Collberg's taxonomy describes the quality of an obfuscating transformation in terms of cost, resilience and potency. The cost describes the execution penalty, the resilience measures how well a transformation withstands an attack while the potency measures how much more difficult the obfuscated code is to understand.
Our work contributes by describing attacks that test the resilience of an obfuscating transformation and by the construction of a framework based on software complexity metrics to evaluate the potency of obfuscating transformations. In this dissertation, we bring together existing control flow obfuscating transformations and existing software complexity metrics. In particular, we consider three transformations: control flowflattening (CFF), branch procedures and opaque predicates together with two metrics: cyclomatic number and knot count. After applying the obfuscating transformations on a program, the complexity of the program increases. To measure this, our framework has to be capable of quantifying the obfuscating transformation independent of at which point in the development process the obfuscating transformation is applied. Therefore, our introduced framework works on the machine code. The machine code is represented by means of a static control flow graph. However, in this dissertation we also propose, for the first time, to construct a representation that is based on dynamically generated information.
After we have shown that the proposed obfuscating transformations increase the complexity of the programs,we look for inverse transformations. A successful inverse transformation should bring the complexity of the program close to the original complexity, but not necessarily reconstruct the original program. The first de-obfuscating transformation is called cloning. By judiciously duplicating portions of the program, spurious execution paths no longer taint the original program execution paths. By studying the duplicated portions, it is possible to construct inverse transformations breaking CFF and the insertion of branch procedures.
The second technique proposed to revert control flow obfuscating transformations is based on static feasible path analysis. Control flow obfuscating transformations aim to insert paths which are infeasible and the goal of our analysis is to detect these infeasible paths. First, a constraint is constructed for a given path through the program. Then, the analysis will determine whether that constraint is feasible or infeasible. This way, we are able to revert the CFF transformation. We also used the transformation to detect inserted opaque predicates Â– which are boolean valued expressions whose values are known to the obfuscator but difficult to determine afterwards – and by use of abstract interpretation we even reduced the number of elements in the domain. However, we discovered that this technique to detect opaque predicates is limited.

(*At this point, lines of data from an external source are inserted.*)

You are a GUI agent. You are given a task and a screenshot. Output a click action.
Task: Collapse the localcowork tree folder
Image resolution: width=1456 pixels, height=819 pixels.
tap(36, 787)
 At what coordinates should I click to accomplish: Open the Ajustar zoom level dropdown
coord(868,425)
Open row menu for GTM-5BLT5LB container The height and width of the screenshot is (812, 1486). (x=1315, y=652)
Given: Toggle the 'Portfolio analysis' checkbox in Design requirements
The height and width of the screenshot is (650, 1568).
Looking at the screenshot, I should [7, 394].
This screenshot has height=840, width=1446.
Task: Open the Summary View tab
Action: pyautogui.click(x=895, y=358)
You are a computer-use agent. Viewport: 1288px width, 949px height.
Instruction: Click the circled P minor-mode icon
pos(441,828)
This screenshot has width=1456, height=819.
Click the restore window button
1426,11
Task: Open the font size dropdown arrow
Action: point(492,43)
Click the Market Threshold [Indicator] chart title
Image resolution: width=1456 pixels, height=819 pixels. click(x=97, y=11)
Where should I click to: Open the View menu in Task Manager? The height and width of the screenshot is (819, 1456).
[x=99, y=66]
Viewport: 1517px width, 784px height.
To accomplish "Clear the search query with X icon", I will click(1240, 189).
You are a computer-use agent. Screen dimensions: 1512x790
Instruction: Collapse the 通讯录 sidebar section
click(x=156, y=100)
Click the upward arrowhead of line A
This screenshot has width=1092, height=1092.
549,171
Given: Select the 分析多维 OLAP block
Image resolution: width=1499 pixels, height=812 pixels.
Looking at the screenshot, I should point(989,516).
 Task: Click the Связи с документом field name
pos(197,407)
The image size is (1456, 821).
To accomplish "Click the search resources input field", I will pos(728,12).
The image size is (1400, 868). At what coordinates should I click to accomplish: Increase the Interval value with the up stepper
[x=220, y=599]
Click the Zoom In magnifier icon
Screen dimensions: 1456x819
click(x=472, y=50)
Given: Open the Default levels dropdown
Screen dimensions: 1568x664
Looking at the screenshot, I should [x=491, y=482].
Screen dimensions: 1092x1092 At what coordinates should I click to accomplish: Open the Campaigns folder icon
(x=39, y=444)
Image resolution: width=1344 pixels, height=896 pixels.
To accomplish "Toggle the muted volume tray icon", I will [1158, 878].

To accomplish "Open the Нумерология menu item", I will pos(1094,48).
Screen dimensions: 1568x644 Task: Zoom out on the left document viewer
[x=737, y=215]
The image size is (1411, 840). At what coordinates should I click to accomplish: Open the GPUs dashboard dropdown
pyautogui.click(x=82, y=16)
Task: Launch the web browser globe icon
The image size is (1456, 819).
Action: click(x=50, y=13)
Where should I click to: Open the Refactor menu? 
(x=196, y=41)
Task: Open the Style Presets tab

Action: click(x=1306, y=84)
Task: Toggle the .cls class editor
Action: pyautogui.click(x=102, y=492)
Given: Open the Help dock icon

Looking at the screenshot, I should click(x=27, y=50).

The aforementioned inverse techniques assume the presence of a conservative representation of the program. However, it is not always the case that such a representation can easily be derived from a program. To overcome this problem we introduced a third technique based on static and dynamic analyses. The new technique is successful even without the presence of a full representation of the program. It suffices to statically identify program parts and to observe their behaviour during execution. By using this technique, we were able to break CFF and branch procedures without the construction of a control flow graph. Because of the lack of general applicability of the attack based on static feasible path analysis for opaque predicates, we propose a last de-obfuscation technique. This last technique targets opaque predicates of all kinds where the goal is to find the conditional branches controlled by an opaque predicate. Similar to the previous technique, this attack involves both static and dynamic components. First, by executing the program it is possible to identify a set of candidates. Then, this set of opaque predicates is narrowed by injecting both well-chosen and randomly generated numbers in the code and observing the particular conditional branch. This technique is able to identify 99% of the inserted opaque predicates.
The complexity metrics of the programs after de-obfuscation indicate that the complexity is only marginally larger than the complexity of the original programs. For opaque predicates, we go into much more details because we can distinguish two types of errors. The underestimation error denotes the number of not found opaque predicates and the overestimation error denotes the number of regular conditional branches wrongly indicated as governed by an opaque predicate.
We have demonstrated that existing obfuscating transformations increase the complexity of a program. At the same time, these obfuscating transformations are vulnerable to attacks, reducing the complexity close to the complexity of the original program. Therefore, we propose an obfuscating transformation based on self-modifying code that ismore resilient against attacks. We provide solutions to protect against an insider attack. The technique is suitable for application security because it breaks assumptions made by state-of-the-art tools. Based on self-modifying code, we introduce a technique called trace obfuscation. Trace obfuscation forces the attacker to perform program understanding on the trace instead of on a graph. One proposed trace obfuscation transformation combines dynamic software mutation, cloning, diversity and obfuscating predicates.
There are three major contributions in this dissertation. First of all, a framework to measure program complexity is proposed and is applied to existing control flow obfuscating transformations. Secondly, we introduced inverse transformations attacking the control flow obfuscating transformations. Lastly, we introduced a new obfuscating transformation called trace obfuscation.